Skip to content

warehouse_read

Public callable

Read a table from a Microsoft Fabric warehouse.

This uses Fabric Spark's synapsesql connector to read from a warehouse configured in the framework CONFIG mapping. In Source → Unified → Product workflows, this is commonly used when curated inputs are stored in Fabric Warehouse instead of Lakehouse tables.

Parameters:

Name Type Description Default
env str

Environment name in the config mapping, for example "Sandbox" or "DE".

required
target str

Warehouse target name under the selected environment, for example "Warehouse" or "wh_Bronze".

required
schema str

Warehouse schema name, for example "dbo".

required
table str

Warehouse table name.

required
config dict

Config mapping from the config notebook. Expected shape: config[environment][target] = Housepath(...).

None
spark_session object

Spark session to use. If omitted, the helper uses the notebook global spark.

None

Returns:

Type Description
DataFrame

Spark DataFrame loaded from the Fabric warehouse table.

Raises:

Type Description
RuntimeError

If the Microsoft Fabric Spark connector is unavailable.

ValueError

If the selected environment or target is missing from the config.

Examples:

>>> df = warehouse_read(
...     env="EDLH",
...     target="wh_Bronze",
...     schema="dbo",
...     table="Customer",
...     config=CONFIG,
... )
Source code in src/fabricops_kit/fabric_io.py
330
331
332
333
334
335
336
337
338
339
340
341
342
343
344
345
346
347
348
349
350
351
352
353
354
355
356
357
358
359
360
361
362
363
364
365
366
367
368
369
370
371
372
373
374
375
376
377
378
379
380
381
382
383
384
385
386
387
388
389
390
391
392
393
394
def warehouse_read(env, target, schema, table, config=None, spark_session=None):
    """Read a table from a Microsoft Fabric warehouse.
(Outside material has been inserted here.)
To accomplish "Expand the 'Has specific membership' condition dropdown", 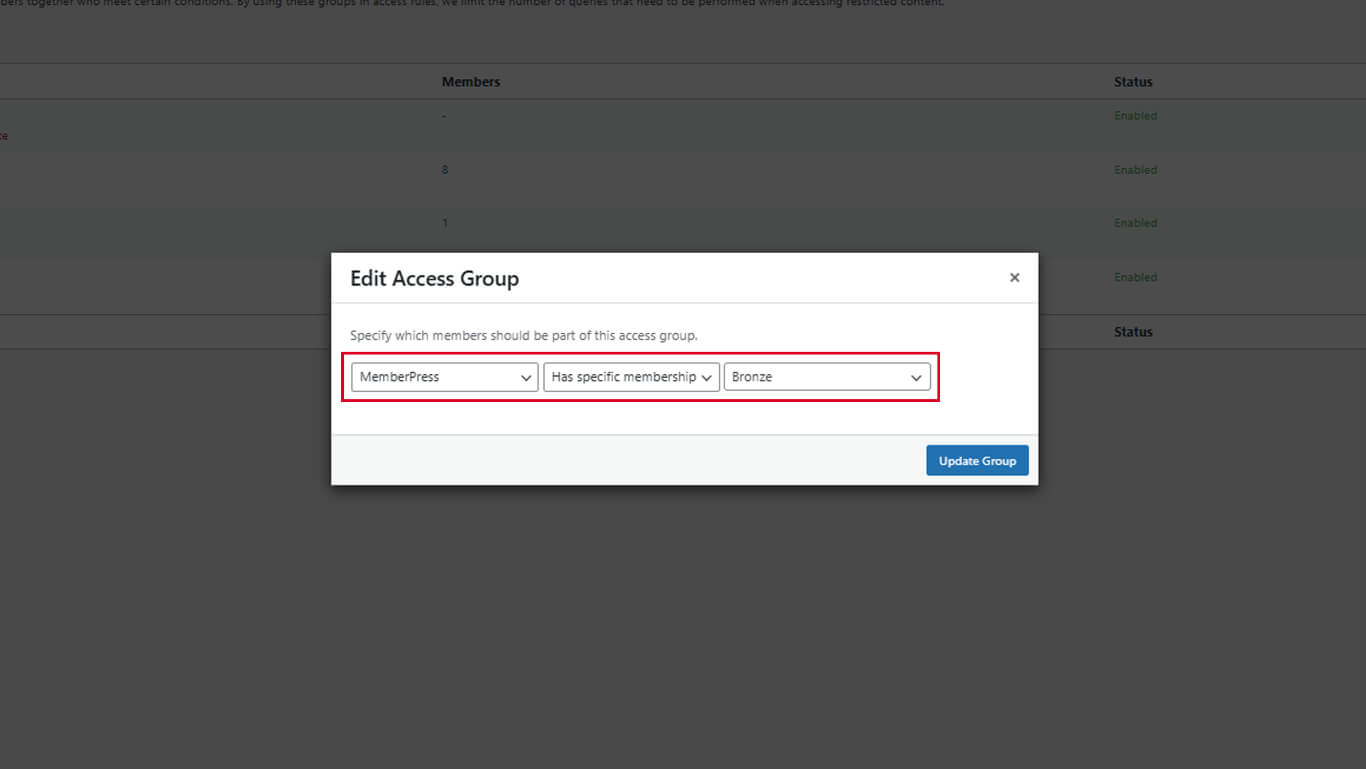I will pos(631,377).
    This uses Fabric Spark's `synapsesql` connector to read from a warehouse
    configured in the framework `CONFIG` mapping. In Source → Unified →
    Product workflows, this is commonly used when curated inputs are stored in
    Fabric Warehouse instead of Lakehouse tables.

    Parameters
    ----------
    env : str
        Environment name in the config mapping, for example `"Sandbox"` or `"DE"`.
    target : str
        Warehouse target name under the selected environment, for example
        `"Warehouse"` or `"wh_Bronze"`.
    schema : str
        Warehouse schema name, for example `"dbo"`.
    table : str
        Warehouse table name.
    config : dict, optional
        Config mapping from the config notebook. Expected shape:
        `config[environment][target] = Housepath(...)`.
    spark_session : object, optional
        Spark session to use. If omitted, the helper uses the notebook global
        `spark`.

    Returns
    -------
    pyspark.sql.DataFrame
        Spark DataFrame loaded from the Fabric warehouse table.

    Raises
    ------
    RuntimeError
        If the Microsoft Fabric Spark connector is unavailable.
    ValueError
        If the selected environment or target is missing from the config.

    Examples
    --------
    >>> df = warehouse_read(
    ...     env="EDLH",
    ...     target="wh_Bronze",
    ...     schema="dbo",
    ...     table="Customer",
    ...     config=CONFIG,
    ... )
    """
    spark_obj = _get_spark(spark_session)
    p = get_path(env, target, config=config)

    try:
        import com.microsoft.spark.fabric
        from com.microsoft.spark.fabric.Constants import Constants
    except Exception as exc:
        raise RuntimeError(
            "This function must run inside Microsoft Fabric Spark with "
            "com.microsoft.spark.fabric available."
        ) from exc

    return (
        spark_obj.read.option(Constants.WorkspaceId, p.workspace_id)
        .option(Constants.DatawarehouseId, p.house_id)
        .synapsesql(f"{p.house_name}.{schema}.{table}")
    )